━━ Record extracts

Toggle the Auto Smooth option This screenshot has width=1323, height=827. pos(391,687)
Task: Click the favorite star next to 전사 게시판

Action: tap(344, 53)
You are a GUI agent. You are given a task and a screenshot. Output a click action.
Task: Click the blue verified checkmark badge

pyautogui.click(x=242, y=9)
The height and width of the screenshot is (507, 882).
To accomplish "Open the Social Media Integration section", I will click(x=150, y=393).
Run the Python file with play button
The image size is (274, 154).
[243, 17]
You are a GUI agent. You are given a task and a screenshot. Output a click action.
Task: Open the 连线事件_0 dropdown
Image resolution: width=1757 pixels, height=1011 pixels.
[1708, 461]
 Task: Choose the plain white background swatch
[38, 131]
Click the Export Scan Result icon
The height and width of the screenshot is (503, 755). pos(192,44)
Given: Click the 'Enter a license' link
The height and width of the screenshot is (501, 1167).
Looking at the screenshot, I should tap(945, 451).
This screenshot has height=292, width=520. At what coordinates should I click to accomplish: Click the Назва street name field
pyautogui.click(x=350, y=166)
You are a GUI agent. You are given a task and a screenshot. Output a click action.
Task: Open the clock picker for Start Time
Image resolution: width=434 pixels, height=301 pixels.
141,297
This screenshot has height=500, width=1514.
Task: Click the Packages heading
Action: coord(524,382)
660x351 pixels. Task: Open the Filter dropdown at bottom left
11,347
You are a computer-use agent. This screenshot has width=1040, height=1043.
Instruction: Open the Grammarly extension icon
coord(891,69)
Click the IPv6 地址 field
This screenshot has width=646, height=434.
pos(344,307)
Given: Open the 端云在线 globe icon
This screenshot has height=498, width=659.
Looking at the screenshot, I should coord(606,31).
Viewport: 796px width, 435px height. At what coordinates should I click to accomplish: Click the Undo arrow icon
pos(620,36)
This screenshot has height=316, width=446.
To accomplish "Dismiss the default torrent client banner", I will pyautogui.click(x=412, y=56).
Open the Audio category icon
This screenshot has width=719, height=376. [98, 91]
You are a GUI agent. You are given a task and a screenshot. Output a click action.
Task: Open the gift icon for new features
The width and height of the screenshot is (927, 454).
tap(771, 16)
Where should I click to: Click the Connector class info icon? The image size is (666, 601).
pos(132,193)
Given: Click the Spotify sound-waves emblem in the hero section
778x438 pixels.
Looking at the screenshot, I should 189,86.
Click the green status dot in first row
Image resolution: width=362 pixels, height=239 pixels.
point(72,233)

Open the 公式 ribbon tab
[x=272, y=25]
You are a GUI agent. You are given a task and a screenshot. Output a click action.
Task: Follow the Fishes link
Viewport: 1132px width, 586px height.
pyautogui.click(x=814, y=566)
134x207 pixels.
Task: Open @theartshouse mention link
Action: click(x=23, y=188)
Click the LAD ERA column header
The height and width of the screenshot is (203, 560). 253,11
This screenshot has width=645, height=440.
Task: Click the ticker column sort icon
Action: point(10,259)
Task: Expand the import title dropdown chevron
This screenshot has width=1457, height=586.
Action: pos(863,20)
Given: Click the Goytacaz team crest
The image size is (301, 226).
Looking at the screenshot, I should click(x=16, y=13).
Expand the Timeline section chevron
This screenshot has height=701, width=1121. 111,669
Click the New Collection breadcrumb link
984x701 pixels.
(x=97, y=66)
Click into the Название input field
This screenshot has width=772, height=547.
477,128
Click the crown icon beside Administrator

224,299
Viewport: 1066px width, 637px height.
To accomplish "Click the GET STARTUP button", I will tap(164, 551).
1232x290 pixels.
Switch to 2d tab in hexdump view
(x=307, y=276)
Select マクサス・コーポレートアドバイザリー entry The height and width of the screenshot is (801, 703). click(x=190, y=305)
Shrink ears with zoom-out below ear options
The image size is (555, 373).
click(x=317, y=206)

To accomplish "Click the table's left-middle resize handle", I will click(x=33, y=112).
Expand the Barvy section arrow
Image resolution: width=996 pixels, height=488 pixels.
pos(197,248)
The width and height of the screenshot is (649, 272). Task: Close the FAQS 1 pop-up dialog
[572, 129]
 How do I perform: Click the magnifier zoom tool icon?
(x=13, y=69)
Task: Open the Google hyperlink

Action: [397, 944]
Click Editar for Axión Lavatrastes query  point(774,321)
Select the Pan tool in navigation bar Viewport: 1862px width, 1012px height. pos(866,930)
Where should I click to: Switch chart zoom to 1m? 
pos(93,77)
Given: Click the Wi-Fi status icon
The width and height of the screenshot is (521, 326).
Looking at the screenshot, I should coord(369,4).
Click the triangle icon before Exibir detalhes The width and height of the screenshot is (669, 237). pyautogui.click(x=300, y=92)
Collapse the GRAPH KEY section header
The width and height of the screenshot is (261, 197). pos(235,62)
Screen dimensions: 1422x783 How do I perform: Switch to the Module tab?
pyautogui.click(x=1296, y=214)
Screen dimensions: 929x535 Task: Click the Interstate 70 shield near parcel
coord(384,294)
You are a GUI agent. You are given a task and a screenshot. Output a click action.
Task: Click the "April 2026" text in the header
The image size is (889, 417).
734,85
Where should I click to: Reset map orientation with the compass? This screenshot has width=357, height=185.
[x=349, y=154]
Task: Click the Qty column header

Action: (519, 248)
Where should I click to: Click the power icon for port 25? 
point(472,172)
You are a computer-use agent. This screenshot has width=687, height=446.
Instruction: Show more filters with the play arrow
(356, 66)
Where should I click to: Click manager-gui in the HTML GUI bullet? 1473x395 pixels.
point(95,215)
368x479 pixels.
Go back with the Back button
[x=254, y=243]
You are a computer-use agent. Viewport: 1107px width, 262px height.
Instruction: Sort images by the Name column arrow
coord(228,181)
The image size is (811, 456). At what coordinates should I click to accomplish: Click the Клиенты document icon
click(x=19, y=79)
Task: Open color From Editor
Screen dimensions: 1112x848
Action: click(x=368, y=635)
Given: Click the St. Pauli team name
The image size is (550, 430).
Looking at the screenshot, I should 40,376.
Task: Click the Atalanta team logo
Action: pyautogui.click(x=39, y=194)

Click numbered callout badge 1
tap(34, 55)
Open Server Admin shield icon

━━━━

## Your instructions:
Print every one of the records above again, word for word and line for line, with nothing changed.

## The reply:
Toggle the Auto Smooth option This screenshot has width=1323, height=827. pos(391,687)
Task: Click the favorite star next to 전사 게시판

Action: tap(344, 53)
You are a GUI agent. You are given a task and a screenshot. Output a click action.
Task: Click the blue verified checkmark badge

pyautogui.click(x=242, y=9)
The height and width of the screenshot is (507, 882).
To accomplish "Open the Social Media Integration section", I will click(x=150, y=393).
Run the Python file with play button
The image size is (274, 154).
[243, 17]
You are a GUI agent. You are given a task and a screenshot. Output a click action.
Task: Open the 连线事件_0 dropdown
Image resolution: width=1757 pixels, height=1011 pixels.
[1708, 461]
 Task: Choose the plain white background swatch
[38, 131]
Click the Export Scan Result icon
The height and width of the screenshot is (503, 755). pos(192,44)
Given: Click the 'Enter a license' link
The height and width of the screenshot is (501, 1167).
Looking at the screenshot, I should tap(945, 451).
This screenshot has height=292, width=520. At what coordinates should I click to accomplish: Click the Назва street name field
pyautogui.click(x=350, y=166)
You are a GUI agent. You are given a task and a screenshot. Output a click action.
Task: Open the clock picker for Start Time
Image resolution: width=434 pixels, height=301 pixels.
141,297
This screenshot has height=500, width=1514.
Task: Click the Packages heading
Action: coord(524,382)
660x351 pixels. Task: Open the Filter dropdown at bottom left
11,347
You are a computer-use agent. This screenshot has width=1040, height=1043.
Instruction: Open the Grammarly extension icon
coord(891,69)
Click the IPv6 地址 field
This screenshot has width=646, height=434.
pos(344,307)
Given: Open the 端云在线 globe icon
This screenshot has height=498, width=659.
Looking at the screenshot, I should coord(606,31).
Viewport: 796px width, 435px height. At what coordinates should I click to accomplish: Click the Undo arrow icon
pos(620,36)
This screenshot has height=316, width=446.
To accomplish "Dismiss the default torrent client banner", I will pyautogui.click(x=412, y=56).
Open the Audio category icon
This screenshot has width=719, height=376. [98, 91]
You are a GUI agent. You are given a task and a screenshot. Output a click action.
Task: Open the gift icon for new features
The width and height of the screenshot is (927, 454).
tap(771, 16)
Where should I click to: Click the Connector class info icon? The image size is (666, 601).
pos(132,193)
Given: Click the Spotify sound-waves emblem in the hero section
778x438 pixels.
Looking at the screenshot, I should 189,86.
Click the green status dot in first row
Image resolution: width=362 pixels, height=239 pixels.
point(72,233)

Open the 公式 ribbon tab
[x=272, y=25]
You are a GUI agent. You are given a task and a screenshot. Output a click action.
Task: Follow the Fishes link
Viewport: 1132px width, 586px height.
pyautogui.click(x=814, y=566)
134x207 pixels.
Task: Open @theartshouse mention link
Action: click(x=23, y=188)
Click the LAD ERA column header
The height and width of the screenshot is (203, 560). 253,11
This screenshot has width=645, height=440.
Task: Click the ticker column sort icon
Action: point(10,259)
Task: Expand the import title dropdown chevron
This screenshot has width=1457, height=586.
Action: pos(863,20)
Given: Click the Goytacaz team crest
The image size is (301, 226).
Looking at the screenshot, I should click(x=16, y=13).
Expand the Timeline section chevron
This screenshot has height=701, width=1121. 111,669
Click the New Collection breadcrumb link
984x701 pixels.
(x=97, y=66)
Click into the Название input field
This screenshot has width=772, height=547.
477,128
Click the crown icon beside Administrator

224,299
Viewport: 1066px width, 637px height.
To accomplish "Click the GET STARTUP button", I will tap(164, 551).
1232x290 pixels.
Switch to 2d tab in hexdump view
(x=307, y=276)
Select マクサス・コーポレートアドバイザリー entry The height and width of the screenshot is (801, 703). click(x=190, y=305)
Shrink ears with zoom-out below ear options
The image size is (555, 373).
click(x=317, y=206)

To accomplish "Click the table's left-middle resize handle", I will click(x=33, y=112).
Expand the Barvy section arrow
Image resolution: width=996 pixels, height=488 pixels.
pos(197,248)
The width and height of the screenshot is (649, 272). Task: Close the FAQS 1 pop-up dialog
[572, 129]
 How do I perform: Click the magnifier zoom tool icon?
(x=13, y=69)
Task: Open the Google hyperlink

Action: [397, 944]
Click Editar for Axión Lavatrastes query  point(774,321)
Select the Pan tool in navigation bar Viewport: 1862px width, 1012px height. pos(866,930)
Where should I click to: Switch chart zoom to 1m? 
pos(93,77)
Given: Click the Wi-Fi status icon
The width and height of the screenshot is (521, 326).
Looking at the screenshot, I should coord(369,4).
Click the triangle icon before Exibir detalhes The width and height of the screenshot is (669, 237). pyautogui.click(x=300, y=92)
Collapse the GRAPH KEY section header
The width and height of the screenshot is (261, 197). pos(235,62)
Screen dimensions: 1422x783 How do I perform: Switch to the Module tab?
pyautogui.click(x=1296, y=214)
Screen dimensions: 929x535 Task: Click the Interstate 70 shield near parcel
coord(384,294)
You are a GUI agent. You are given a task and a screenshot. Output a click action.
Task: Click the "April 2026" text in the header
The image size is (889, 417).
734,85
Where should I click to: Reset map orientation with the compass? This screenshot has width=357, height=185.
[x=349, y=154]
Task: Click the Qty column header

Action: (519, 248)
Where should I click to: Click the power icon for port 25? 
point(472,172)
You are a computer-use agent. This screenshot has width=687, height=446.
Instruction: Show more filters with the play arrow
(356, 66)
Where should I click to: Click manager-gui in the HTML GUI bullet? 1473x395 pixels.
point(95,215)
368x479 pixels.
Go back with the Back button
[x=254, y=243]
You are a computer-use agent. Viewport: 1107px width, 262px height.
Instruction: Sort images by the Name column arrow
coord(228,181)
The image size is (811, 456). At what coordinates should I click to accomplish: Click the Клиенты document icon
click(x=19, y=79)
Task: Open color From Editor
Screen dimensions: 1112x848
Action: click(x=368, y=635)
Given: Click the St. Pauli team name
The image size is (550, 430).
Looking at the screenshot, I should 40,376.
Task: Click the Atalanta team logo
Action: pyautogui.click(x=39, y=194)

Click numbered callout badge 1
tap(34, 55)
Open Server Admin shield icon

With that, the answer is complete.